Online fashion firm Boohoo has reported strong full-year sales and profits.
The group saw a 97% leap in revenue to £579.8m in the year to March, as pre-tax profit rose 40% to £43.3m.
Growth was helped by the recently acquired Pretty Little Thing, which experienced a 228% rise in sales to £181.3m.
Bosses Mahmud Kamani and Carol Kane said the results had been achieved against the “backdrop of difficult trading in the UK clothing sector”.
They added: “Revenue from Boohoo continued to grow strongly, whilst there has been an exceptional performance from Pretty Little Thing, and Nasty Gal exceeded our estimates in its first year.
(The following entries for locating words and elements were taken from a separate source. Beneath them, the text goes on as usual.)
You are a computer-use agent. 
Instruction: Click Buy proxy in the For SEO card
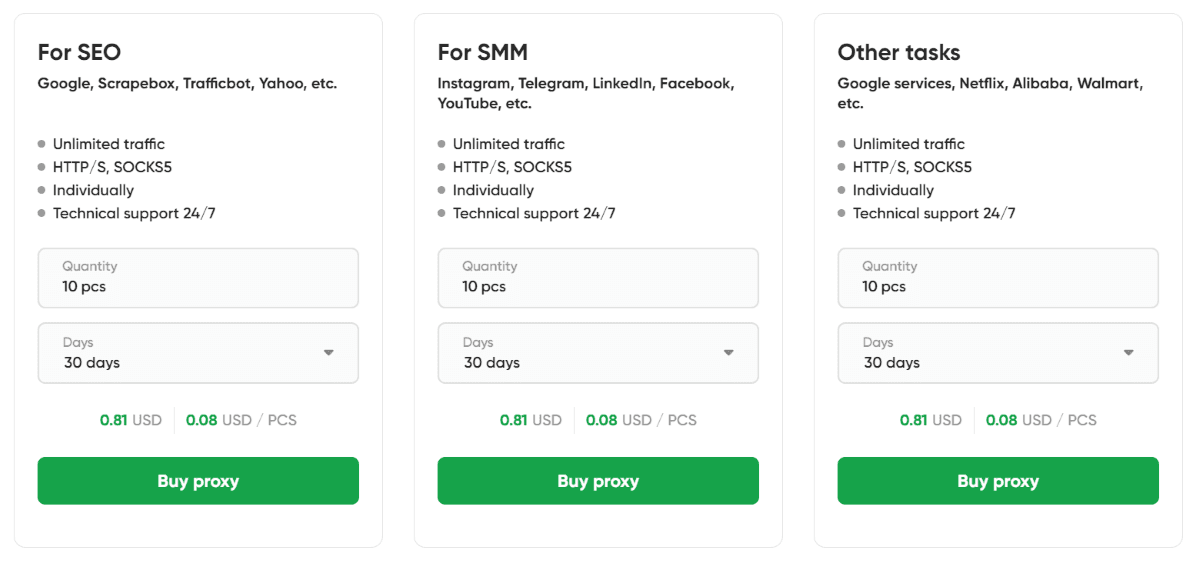coord(198,481)
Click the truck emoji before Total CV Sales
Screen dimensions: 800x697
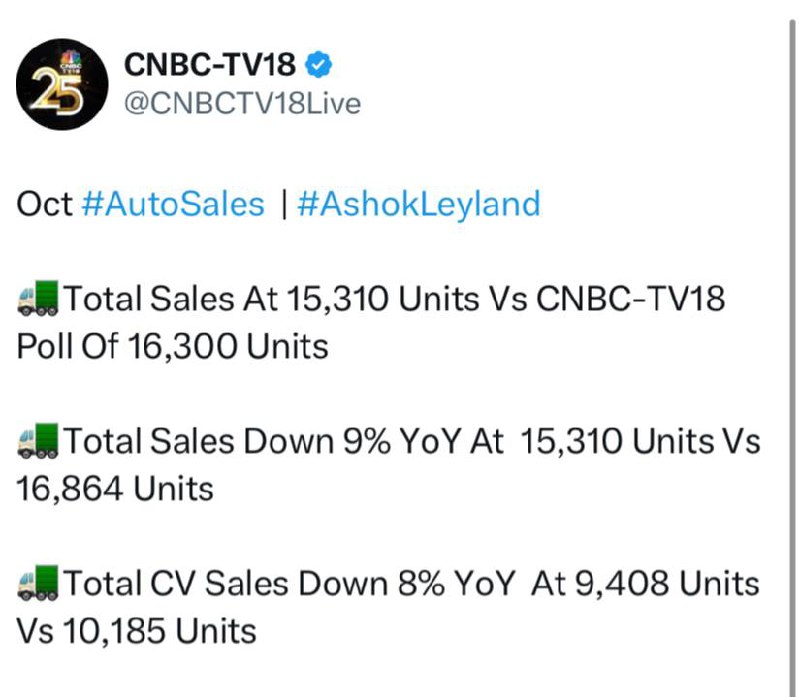[x=38, y=583]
“Our international business showed higher growth rates and we are pleased with its gathering momentum.”
The firm said Boohoo now has 6.4 million active customers, up 22% on last year.
Shares in Boohoo were up 14.5% in morning trade in London.
The Manchester-based company has seen sales and its share price soar in recent years, as younger customers have been won over by its relatively low prices on up-to-date fashion.
Boohoo’s business model, known as “test and repeat”, is built around market-testing a wide range of items on its site. The ones that prove popular are then reordered.
By manufacturing half of its products in the UK, the firm says it can offer typical turnaround times for new styles of about four to six weeks.
Rather than rely on traditional marketing, Boohoo focuses on social media influencers, bloggers, student campus tours and events such as shoots with reality TV stars from the hit summer show Love Island, in order to win over its target market of 16-30 year olds.